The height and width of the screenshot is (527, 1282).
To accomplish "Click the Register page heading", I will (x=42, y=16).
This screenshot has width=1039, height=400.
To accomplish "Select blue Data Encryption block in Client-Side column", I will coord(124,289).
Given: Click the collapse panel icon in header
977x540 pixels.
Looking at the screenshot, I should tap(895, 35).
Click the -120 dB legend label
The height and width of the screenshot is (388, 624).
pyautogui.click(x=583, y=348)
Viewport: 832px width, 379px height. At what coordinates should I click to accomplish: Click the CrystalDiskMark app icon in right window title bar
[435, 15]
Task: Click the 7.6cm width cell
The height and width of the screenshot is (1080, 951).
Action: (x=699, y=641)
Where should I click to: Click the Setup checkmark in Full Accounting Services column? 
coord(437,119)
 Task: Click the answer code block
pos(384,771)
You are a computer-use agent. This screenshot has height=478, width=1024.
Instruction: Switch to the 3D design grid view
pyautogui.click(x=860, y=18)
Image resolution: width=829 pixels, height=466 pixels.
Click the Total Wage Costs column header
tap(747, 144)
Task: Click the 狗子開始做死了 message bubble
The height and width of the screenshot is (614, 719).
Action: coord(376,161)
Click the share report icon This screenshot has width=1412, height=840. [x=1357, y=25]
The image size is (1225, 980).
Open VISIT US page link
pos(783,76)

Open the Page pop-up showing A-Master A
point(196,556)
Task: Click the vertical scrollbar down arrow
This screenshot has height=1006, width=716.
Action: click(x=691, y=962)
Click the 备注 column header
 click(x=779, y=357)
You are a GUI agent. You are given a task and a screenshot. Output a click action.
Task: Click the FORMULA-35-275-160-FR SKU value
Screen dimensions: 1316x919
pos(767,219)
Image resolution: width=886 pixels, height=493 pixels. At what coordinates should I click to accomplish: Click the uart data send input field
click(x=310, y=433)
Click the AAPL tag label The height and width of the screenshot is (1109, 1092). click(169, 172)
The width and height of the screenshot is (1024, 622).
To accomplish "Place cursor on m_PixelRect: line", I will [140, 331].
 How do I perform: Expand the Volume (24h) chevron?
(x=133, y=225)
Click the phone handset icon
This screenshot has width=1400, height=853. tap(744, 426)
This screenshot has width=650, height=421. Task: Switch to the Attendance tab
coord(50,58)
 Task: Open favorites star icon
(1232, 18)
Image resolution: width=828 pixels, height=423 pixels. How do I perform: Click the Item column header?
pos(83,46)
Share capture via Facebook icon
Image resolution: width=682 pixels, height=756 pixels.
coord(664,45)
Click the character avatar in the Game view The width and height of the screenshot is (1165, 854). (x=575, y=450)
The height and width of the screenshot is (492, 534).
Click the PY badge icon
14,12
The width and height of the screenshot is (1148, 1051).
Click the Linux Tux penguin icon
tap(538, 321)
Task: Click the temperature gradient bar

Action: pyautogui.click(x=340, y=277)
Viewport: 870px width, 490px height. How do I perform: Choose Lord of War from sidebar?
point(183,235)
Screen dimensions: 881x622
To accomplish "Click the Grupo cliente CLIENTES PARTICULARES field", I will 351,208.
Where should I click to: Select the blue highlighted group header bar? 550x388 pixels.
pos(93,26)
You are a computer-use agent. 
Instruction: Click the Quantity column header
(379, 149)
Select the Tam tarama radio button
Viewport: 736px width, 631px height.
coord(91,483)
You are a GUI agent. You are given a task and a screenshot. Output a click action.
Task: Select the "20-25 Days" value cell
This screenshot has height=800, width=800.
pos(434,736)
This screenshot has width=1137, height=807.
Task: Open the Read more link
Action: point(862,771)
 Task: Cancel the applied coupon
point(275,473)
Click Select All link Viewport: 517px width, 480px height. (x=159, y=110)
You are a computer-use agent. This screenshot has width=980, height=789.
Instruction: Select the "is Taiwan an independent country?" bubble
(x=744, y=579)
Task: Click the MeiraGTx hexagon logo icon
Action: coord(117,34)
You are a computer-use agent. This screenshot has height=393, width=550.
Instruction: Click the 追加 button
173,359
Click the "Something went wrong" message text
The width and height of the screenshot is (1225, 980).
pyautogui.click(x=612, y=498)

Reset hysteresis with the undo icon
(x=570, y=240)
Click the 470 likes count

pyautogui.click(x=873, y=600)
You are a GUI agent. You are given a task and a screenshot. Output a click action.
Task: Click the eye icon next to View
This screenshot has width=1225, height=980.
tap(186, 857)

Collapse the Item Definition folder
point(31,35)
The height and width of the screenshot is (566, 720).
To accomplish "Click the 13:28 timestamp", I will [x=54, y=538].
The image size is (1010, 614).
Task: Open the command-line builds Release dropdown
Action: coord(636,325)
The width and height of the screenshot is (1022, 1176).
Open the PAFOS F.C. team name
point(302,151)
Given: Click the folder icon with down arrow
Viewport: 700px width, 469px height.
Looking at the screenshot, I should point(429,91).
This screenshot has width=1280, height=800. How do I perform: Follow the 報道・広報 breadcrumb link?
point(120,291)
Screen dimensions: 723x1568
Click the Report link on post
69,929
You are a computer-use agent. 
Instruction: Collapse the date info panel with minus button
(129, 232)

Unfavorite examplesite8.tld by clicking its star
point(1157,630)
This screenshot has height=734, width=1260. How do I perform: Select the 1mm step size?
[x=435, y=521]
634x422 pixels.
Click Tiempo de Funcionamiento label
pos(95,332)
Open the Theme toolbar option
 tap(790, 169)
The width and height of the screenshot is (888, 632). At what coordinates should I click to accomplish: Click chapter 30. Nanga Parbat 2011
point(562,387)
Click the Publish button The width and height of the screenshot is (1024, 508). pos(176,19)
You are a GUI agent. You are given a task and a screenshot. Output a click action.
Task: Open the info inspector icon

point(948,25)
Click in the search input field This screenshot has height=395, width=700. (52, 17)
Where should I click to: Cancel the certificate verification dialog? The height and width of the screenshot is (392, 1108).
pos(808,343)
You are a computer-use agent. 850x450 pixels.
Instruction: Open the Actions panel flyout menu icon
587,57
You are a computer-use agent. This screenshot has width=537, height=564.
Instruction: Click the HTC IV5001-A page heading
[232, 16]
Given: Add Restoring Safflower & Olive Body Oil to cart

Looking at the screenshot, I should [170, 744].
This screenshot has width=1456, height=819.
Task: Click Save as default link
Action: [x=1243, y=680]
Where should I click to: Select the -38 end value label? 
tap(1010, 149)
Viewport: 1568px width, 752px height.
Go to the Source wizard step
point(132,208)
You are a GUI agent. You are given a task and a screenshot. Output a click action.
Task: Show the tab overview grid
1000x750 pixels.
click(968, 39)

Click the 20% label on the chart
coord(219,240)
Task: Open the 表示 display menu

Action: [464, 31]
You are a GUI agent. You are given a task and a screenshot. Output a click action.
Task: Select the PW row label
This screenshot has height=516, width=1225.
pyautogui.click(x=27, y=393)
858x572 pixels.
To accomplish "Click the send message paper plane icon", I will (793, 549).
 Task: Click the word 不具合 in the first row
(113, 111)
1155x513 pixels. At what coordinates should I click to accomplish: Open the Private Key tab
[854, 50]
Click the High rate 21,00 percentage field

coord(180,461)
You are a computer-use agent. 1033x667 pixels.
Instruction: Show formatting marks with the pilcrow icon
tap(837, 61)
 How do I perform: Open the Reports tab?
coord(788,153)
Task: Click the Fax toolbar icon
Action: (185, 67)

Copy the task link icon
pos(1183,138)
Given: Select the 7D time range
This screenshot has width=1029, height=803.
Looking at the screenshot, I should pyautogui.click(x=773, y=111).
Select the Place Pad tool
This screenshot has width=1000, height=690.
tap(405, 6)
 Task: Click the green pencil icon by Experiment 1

What you will do — All of the records must be repeated exactly.

Solution to this exercise —
The height and width of the screenshot is (527, 1282).
To accomplish "Click the Register page heading", I will (x=42, y=16).
This screenshot has width=1039, height=400.
To accomplish "Select blue Data Encryption block in Client-Side column", I will coord(124,289).
Given: Click the collapse panel icon in header
977x540 pixels.
Looking at the screenshot, I should tap(895, 35).
Click the -120 dB legend label
The height and width of the screenshot is (388, 624).
pyautogui.click(x=583, y=348)
Viewport: 832px width, 379px height. At what coordinates should I click to accomplish: Click the CrystalDiskMark app icon in right window title bar
[435, 15]
Task: Click the 7.6cm width cell
The height and width of the screenshot is (1080, 951).
Action: (x=699, y=641)
Where should I click to: Click the Setup checkmark in Full Accounting Services column? 
coord(437,119)
 Task: Click the answer code block
pos(384,771)
You are a computer-use agent. This screenshot has height=478, width=1024.
Instruction: Switch to the 3D design grid view
pyautogui.click(x=860, y=18)
Image resolution: width=829 pixels, height=466 pixels.
Click the Total Wage Costs column header
tap(747, 144)
Task: Click the 狗子開始做死了 message bubble
The height and width of the screenshot is (614, 719).
Action: coord(376,161)
Click the share report icon This screenshot has width=1412, height=840. [x=1357, y=25]
The image size is (1225, 980).
Open VISIT US page link
pos(783,76)

Open the Page pop-up showing A-Master A
point(196,556)
Task: Click the vertical scrollbar down arrow
This screenshot has height=1006, width=716.
Action: click(x=691, y=962)
Click the 备注 column header
 click(x=779, y=357)
You are a GUI agent. You are given a task and a screenshot. Output a click action.
Task: Click the FORMULA-35-275-160-FR SKU value
Screen dimensions: 1316x919
pos(767,219)
Image resolution: width=886 pixels, height=493 pixels. At what coordinates should I click to accomplish: Click the uart data send input field
click(x=310, y=433)
Click the AAPL tag label The height and width of the screenshot is (1109, 1092). click(169, 172)
The width and height of the screenshot is (1024, 622).
To accomplish "Place cursor on m_PixelRect: line", I will [140, 331].
 How do I perform: Expand the Volume (24h) chevron?
(x=133, y=225)
Click the phone handset icon
This screenshot has width=1400, height=853. tap(744, 426)
This screenshot has width=650, height=421. Task: Switch to the Attendance tab
coord(50,58)
 Task: Open favorites star icon
(1232, 18)
Image resolution: width=828 pixels, height=423 pixels. How do I perform: Click the Item column header?
pos(83,46)
Share capture via Facebook icon
Image resolution: width=682 pixels, height=756 pixels.
coord(664,45)
Click the character avatar in the Game view The width and height of the screenshot is (1165, 854). (x=575, y=450)
The height and width of the screenshot is (492, 534).
Click the PY badge icon
14,12
The width and height of the screenshot is (1148, 1051).
Click the Linux Tux penguin icon
tap(538, 321)
Task: Click the temperature gradient bar

Action: pyautogui.click(x=340, y=277)
Viewport: 870px width, 490px height. How do I perform: Choose Lord of War from sidebar?
point(183,235)
Screen dimensions: 881x622
To accomplish "Click the Grupo cliente CLIENTES PARTICULARES field", I will 351,208.
Where should I click to: Select the blue highlighted group header bar? 550x388 pixels.
pos(93,26)
You are a computer-use agent. 
Instruction: Click the Quantity column header
(379, 149)
Select the Tam tarama radio button
Viewport: 736px width, 631px height.
coord(91,483)
You are a GUI agent. You are given a task and a screenshot. Output a click action.
Task: Select the "20-25 Days" value cell
This screenshot has height=800, width=800.
pos(434,736)
This screenshot has width=1137, height=807.
Task: Open the Read more link
Action: point(862,771)
 Task: Cancel the applied coupon
point(275,473)
Click Select All link Viewport: 517px width, 480px height. (x=159, y=110)
You are a computer-use agent. This screenshot has width=980, height=789.
Instruction: Select the "is Taiwan an independent country?" bubble
(x=744, y=579)
Task: Click the MeiraGTx hexagon logo icon
Action: coord(117,34)
You are a computer-use agent. This screenshot has height=393, width=550.
Instruction: Click the 追加 button
173,359
Click the "Something went wrong" message text
The width and height of the screenshot is (1225, 980).
pyautogui.click(x=612, y=498)

Reset hysteresis with the undo icon
(x=570, y=240)
Click the 470 likes count

pyautogui.click(x=873, y=600)
You are a GUI agent. You are given a task and a screenshot. Output a click action.
Task: Click the eye icon next to View
This screenshot has width=1225, height=980.
tap(186, 857)

Collapse the Item Definition folder
point(31,35)
The height and width of the screenshot is (566, 720).
To accomplish "Click the 13:28 timestamp", I will [x=54, y=538].
The image size is (1010, 614).
Task: Open the command-line builds Release dropdown
Action: coord(636,325)
The width and height of the screenshot is (1022, 1176).
Open the PAFOS F.C. team name
point(302,151)
Given: Click the folder icon with down arrow
Viewport: 700px width, 469px height.
Looking at the screenshot, I should point(429,91).
This screenshot has width=1280, height=800. How do I perform: Follow the 報道・広報 breadcrumb link?
point(120,291)
Screen dimensions: 723x1568
Click the Report link on post
69,929
You are a computer-use agent. 
Instruction: Collapse the date info panel with minus button
(129, 232)

Unfavorite examplesite8.tld by clicking its star
point(1157,630)
This screenshot has height=734, width=1260. How do I perform: Select the 1mm step size?
[x=435, y=521]
634x422 pixels.
Click Tiempo de Funcionamiento label
pos(95,332)
Open the Theme toolbar option
 tap(790, 169)
The width and height of the screenshot is (888, 632). At what coordinates should I click to accomplish: Click chapter 30. Nanga Parbat 2011
point(562,387)
Click the Publish button The width and height of the screenshot is (1024, 508). pos(176,19)
You are a GUI agent. You are given a task and a screenshot. Output a click action.
Task: Open the info inspector icon

point(948,25)
Click in the search input field This screenshot has height=395, width=700. (52, 17)
Where should I click to: Cancel the certificate verification dialog? The height and width of the screenshot is (392, 1108).
pos(808,343)
You are a computer-use agent. 850x450 pixels.
Instruction: Open the Actions panel flyout menu icon
587,57
You are a computer-use agent. This screenshot has width=537, height=564.
Instruction: Click the HTC IV5001-A page heading
[232, 16]
Given: Add Restoring Safflower & Olive Body Oil to cart

Looking at the screenshot, I should [170, 744].
This screenshot has width=1456, height=819.
Task: Click Save as default link
Action: [x=1243, y=680]
Where should I click to: Select the -38 end value label? 
tap(1010, 149)
Viewport: 1568px width, 752px height.
Go to the Source wizard step
point(132,208)
You are a GUI agent. You are given a task and a screenshot. Output a click action.
Task: Show the tab overview grid
1000x750 pixels.
click(968, 39)

Click the 20% label on the chart
coord(219,240)
Task: Open the 表示 display menu

Action: [464, 31]
You are a GUI agent. You are given a task and a screenshot. Output a click action.
Task: Select the PW row label
This screenshot has height=516, width=1225.
pyautogui.click(x=27, y=393)
858x572 pixels.
To accomplish "Click the send message paper plane icon", I will (793, 549).
 Task: Click the word 不具合 in the first row
(113, 111)
1155x513 pixels. At what coordinates should I click to accomplish: Open the Private Key tab
[854, 50]
Click the High rate 21,00 percentage field

coord(180,461)
You are a computer-use agent. 1033x667 pixels.
Instruction: Show formatting marks with the pilcrow icon
tap(837, 61)
 How do I perform: Open the Reports tab?
coord(788,153)
Task: Click the Fax toolbar icon
Action: (185, 67)

Copy the task link icon
pos(1183,138)
Given: Select the 7D time range
This screenshot has width=1029, height=803.
Looking at the screenshot, I should pyautogui.click(x=773, y=111).
Select the Place Pad tool
This screenshot has width=1000, height=690.
tap(405, 6)
 Task: Click the green pencil icon by Experiment 1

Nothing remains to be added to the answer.